Pixel coordinate grounding data:
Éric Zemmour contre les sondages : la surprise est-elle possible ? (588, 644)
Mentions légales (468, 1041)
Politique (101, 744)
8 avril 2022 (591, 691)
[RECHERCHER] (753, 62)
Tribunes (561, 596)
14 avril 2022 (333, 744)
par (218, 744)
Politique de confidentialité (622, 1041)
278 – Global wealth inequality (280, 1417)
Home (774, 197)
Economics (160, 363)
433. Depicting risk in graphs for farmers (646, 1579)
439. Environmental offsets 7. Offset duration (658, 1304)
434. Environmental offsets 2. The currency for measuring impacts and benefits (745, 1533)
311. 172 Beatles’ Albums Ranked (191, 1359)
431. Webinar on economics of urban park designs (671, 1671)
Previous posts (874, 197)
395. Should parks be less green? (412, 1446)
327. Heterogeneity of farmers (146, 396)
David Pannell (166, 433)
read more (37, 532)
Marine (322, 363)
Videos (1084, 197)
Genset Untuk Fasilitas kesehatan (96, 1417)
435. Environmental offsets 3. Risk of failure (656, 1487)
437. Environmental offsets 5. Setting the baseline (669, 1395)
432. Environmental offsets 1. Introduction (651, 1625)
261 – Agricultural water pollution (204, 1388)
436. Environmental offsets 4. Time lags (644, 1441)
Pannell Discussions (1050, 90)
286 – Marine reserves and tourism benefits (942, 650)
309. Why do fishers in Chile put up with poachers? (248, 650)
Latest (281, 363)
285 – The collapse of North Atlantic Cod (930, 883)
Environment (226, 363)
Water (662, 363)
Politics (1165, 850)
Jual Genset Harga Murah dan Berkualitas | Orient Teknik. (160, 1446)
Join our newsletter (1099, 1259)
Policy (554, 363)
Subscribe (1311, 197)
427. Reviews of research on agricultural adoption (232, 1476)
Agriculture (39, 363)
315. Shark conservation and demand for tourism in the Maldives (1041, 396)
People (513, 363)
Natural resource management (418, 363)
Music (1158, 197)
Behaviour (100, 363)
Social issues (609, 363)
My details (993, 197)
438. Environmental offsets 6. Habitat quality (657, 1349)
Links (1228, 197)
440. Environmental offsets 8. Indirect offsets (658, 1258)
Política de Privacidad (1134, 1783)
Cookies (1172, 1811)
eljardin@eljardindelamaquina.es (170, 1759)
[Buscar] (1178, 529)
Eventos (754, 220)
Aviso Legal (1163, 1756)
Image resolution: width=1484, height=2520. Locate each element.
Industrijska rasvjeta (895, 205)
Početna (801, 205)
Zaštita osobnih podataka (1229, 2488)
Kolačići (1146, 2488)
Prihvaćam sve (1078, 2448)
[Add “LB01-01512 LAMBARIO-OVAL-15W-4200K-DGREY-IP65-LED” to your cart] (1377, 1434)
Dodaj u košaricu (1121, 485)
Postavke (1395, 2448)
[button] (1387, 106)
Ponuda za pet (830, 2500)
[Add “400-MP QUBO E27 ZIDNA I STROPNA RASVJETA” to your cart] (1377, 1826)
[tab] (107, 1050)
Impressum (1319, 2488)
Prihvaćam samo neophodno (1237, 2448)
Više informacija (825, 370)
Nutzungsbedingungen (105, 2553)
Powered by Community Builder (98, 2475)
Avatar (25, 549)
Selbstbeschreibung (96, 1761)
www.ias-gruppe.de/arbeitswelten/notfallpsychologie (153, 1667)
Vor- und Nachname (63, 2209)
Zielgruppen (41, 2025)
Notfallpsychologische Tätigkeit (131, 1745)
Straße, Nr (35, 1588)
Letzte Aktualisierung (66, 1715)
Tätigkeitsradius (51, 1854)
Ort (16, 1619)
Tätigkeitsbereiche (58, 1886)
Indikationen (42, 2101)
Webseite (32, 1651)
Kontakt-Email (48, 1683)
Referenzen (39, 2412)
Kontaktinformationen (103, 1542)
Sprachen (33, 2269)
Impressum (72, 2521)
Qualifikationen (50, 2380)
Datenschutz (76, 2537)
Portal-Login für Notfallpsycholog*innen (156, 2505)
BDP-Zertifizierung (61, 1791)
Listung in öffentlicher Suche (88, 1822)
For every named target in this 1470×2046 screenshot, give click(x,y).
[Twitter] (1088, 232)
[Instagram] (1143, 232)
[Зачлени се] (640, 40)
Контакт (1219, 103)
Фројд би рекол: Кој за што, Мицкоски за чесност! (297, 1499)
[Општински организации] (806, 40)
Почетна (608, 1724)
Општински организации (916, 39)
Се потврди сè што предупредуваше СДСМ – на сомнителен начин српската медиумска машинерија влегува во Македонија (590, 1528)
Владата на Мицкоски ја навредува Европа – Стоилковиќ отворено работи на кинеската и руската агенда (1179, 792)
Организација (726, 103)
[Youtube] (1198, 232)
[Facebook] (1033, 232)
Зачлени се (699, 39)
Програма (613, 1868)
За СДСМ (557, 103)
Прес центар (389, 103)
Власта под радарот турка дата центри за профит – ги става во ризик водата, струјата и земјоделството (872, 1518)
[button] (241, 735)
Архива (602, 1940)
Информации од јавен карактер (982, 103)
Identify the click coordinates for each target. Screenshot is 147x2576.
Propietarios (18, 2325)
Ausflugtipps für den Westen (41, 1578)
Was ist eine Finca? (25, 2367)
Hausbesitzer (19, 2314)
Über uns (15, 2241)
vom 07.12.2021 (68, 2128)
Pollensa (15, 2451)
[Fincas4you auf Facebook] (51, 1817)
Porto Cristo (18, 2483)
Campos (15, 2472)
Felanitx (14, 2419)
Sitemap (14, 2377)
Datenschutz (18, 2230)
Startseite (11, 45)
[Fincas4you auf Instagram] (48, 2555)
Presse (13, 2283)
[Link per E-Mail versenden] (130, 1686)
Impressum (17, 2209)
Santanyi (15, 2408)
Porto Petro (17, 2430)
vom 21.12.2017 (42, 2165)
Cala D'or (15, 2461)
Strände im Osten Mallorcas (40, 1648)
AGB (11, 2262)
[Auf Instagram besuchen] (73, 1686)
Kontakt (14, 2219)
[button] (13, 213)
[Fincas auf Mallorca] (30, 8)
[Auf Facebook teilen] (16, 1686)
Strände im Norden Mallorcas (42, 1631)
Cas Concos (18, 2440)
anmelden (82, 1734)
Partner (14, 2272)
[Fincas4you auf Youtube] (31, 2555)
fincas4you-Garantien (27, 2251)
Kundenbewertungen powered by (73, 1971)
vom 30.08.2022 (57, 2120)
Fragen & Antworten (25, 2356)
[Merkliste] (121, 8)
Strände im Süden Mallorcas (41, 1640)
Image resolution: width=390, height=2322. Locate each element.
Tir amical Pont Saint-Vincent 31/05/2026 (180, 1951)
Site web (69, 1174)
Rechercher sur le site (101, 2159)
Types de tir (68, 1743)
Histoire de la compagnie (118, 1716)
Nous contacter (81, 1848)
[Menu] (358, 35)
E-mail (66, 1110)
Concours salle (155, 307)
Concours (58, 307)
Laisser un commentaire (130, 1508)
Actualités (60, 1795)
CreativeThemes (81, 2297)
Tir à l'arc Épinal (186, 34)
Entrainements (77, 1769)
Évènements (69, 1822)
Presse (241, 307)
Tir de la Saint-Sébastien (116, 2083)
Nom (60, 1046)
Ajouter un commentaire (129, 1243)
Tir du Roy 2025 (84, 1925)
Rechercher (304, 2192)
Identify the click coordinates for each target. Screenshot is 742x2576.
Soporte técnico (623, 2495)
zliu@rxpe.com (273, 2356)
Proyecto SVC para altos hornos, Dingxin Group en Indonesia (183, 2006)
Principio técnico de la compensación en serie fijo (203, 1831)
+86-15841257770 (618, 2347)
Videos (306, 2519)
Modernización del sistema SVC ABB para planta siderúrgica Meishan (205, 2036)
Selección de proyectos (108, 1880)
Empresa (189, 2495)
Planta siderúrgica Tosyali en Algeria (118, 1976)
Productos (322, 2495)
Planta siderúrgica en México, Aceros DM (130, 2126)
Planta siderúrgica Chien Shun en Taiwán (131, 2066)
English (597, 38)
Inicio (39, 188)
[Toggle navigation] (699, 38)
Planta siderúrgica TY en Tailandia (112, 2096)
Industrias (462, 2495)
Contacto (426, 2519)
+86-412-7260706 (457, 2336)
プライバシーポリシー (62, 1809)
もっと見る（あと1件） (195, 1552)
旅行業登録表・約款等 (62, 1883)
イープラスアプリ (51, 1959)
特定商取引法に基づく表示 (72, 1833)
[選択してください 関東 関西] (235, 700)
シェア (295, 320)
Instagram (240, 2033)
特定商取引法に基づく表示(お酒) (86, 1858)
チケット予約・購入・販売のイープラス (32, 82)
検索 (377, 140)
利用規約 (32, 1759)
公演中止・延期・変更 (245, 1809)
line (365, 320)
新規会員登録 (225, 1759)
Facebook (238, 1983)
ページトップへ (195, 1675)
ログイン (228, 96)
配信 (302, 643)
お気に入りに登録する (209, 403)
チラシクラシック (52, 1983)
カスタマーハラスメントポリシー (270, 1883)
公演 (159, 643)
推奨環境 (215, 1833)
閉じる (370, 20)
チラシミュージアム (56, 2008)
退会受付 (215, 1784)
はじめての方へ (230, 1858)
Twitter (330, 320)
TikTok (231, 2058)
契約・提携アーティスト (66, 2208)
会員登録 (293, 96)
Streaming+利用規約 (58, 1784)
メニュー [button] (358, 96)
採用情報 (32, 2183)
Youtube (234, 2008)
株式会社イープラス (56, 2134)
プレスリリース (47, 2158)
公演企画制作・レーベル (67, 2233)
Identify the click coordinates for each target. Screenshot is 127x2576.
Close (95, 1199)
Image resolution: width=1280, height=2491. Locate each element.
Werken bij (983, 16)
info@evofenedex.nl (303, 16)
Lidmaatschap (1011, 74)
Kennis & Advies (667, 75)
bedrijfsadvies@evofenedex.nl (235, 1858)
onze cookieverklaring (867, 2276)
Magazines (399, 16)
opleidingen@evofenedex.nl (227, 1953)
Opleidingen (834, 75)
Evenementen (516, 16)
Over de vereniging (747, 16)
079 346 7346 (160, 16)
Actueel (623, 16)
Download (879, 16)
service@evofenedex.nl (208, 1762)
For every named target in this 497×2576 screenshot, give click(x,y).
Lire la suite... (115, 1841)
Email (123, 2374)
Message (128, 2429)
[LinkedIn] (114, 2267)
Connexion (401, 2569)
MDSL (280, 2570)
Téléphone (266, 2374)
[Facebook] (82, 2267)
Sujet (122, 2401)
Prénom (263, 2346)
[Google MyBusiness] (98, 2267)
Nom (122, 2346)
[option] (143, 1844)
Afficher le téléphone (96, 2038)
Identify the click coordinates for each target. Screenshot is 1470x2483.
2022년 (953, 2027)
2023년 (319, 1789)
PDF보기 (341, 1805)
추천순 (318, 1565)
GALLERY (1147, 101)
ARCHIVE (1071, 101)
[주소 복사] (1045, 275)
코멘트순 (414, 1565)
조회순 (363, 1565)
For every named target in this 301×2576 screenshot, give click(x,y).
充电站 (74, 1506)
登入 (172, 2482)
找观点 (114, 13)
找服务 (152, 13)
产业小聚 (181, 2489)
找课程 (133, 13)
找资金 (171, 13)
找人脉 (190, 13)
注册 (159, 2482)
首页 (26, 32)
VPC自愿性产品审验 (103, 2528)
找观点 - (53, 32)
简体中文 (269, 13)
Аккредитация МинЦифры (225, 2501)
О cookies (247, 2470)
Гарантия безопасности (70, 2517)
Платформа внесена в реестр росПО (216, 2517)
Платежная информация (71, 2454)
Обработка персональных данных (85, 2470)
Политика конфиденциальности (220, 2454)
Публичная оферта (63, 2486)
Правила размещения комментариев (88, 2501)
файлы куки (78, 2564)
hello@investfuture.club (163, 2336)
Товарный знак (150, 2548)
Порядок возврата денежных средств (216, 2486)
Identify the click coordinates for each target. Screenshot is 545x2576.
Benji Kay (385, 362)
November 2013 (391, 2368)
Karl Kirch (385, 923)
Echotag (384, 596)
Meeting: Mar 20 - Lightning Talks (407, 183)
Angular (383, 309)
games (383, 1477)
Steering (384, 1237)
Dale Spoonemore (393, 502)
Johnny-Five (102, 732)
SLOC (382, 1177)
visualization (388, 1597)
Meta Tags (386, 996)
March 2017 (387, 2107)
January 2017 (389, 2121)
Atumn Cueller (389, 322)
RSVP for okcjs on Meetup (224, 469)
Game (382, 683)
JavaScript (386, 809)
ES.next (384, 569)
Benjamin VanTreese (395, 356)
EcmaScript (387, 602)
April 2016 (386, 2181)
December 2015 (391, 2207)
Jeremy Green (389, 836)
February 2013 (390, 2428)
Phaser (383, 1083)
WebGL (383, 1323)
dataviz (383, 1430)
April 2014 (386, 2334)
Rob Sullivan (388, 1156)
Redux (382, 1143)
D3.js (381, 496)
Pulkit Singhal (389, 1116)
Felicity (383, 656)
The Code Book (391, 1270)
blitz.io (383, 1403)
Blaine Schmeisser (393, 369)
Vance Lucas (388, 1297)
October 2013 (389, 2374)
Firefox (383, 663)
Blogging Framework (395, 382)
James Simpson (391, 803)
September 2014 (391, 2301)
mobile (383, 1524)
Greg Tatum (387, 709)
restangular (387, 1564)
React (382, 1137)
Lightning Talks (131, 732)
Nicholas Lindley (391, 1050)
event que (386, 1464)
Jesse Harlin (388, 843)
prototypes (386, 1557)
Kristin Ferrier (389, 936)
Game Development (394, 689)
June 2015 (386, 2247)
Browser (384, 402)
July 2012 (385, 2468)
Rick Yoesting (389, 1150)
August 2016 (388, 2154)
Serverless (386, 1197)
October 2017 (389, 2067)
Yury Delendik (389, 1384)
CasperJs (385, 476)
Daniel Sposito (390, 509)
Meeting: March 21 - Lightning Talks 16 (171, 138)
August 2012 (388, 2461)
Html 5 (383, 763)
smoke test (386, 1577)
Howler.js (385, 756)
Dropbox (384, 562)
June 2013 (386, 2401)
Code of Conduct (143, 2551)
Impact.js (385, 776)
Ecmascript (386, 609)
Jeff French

REQUIRED WORK: Set down, from the entries above, exactly the lines from the one with "Strände im Osten Mallorcas (40, 1648)" up to and including the one with "Rechercher (304, 2192)", and no other lines.

SOLUTION TO THIS TASK:
Strände im Osten Mallorcas (40, 1648)
AGB (11, 2262)
[Auf Instagram besuchen] (73, 1686)
Kontakt (14, 2219)
[button] (13, 213)
[Fincas auf Mallorca] (30, 8)
[Auf Facebook teilen] (16, 1686)
Strände im Norden Mallorcas (42, 1631)
Cas Concos (18, 2440)
anmelden (82, 1734)
Partner (14, 2272)
[Fincas4you auf Youtube] (31, 2555)
fincas4you-Garantien (27, 2251)
Kundenbewertungen powered by (73, 1971)
vom 30.08.2022 (57, 2120)
Fragen & Antworten (25, 2356)
[Merkliste] (121, 8)
Strände im Süden Mallorcas (41, 1640)
Image resolution: width=390, height=2322. Locate each element.
Tir amical Pont Saint-Vincent 31/05/2026 (180, 1951)
Site web (69, 1174)
Rechercher sur le site (101, 2159)
Types de tir (68, 1743)
Histoire de la compagnie (118, 1716)
Nous contacter (81, 1848)
[Menu] (358, 35)
E-mail (66, 1110)
Concours salle (155, 307)
Concours (58, 307)
Laisser un commentaire (130, 1508)
Actualités (60, 1795)
CreativeThemes (81, 2297)
Tir à l'arc Épinal (186, 34)
Entrainements (77, 1769)
Évènements (69, 1822)
Presse (241, 307)
Tir de la Saint-Sébastien (116, 2083)
Nom (60, 1046)
Ajouter un commentaire (129, 1243)
Tir du Roy 2025 (84, 1925)
Rechercher (304, 2192)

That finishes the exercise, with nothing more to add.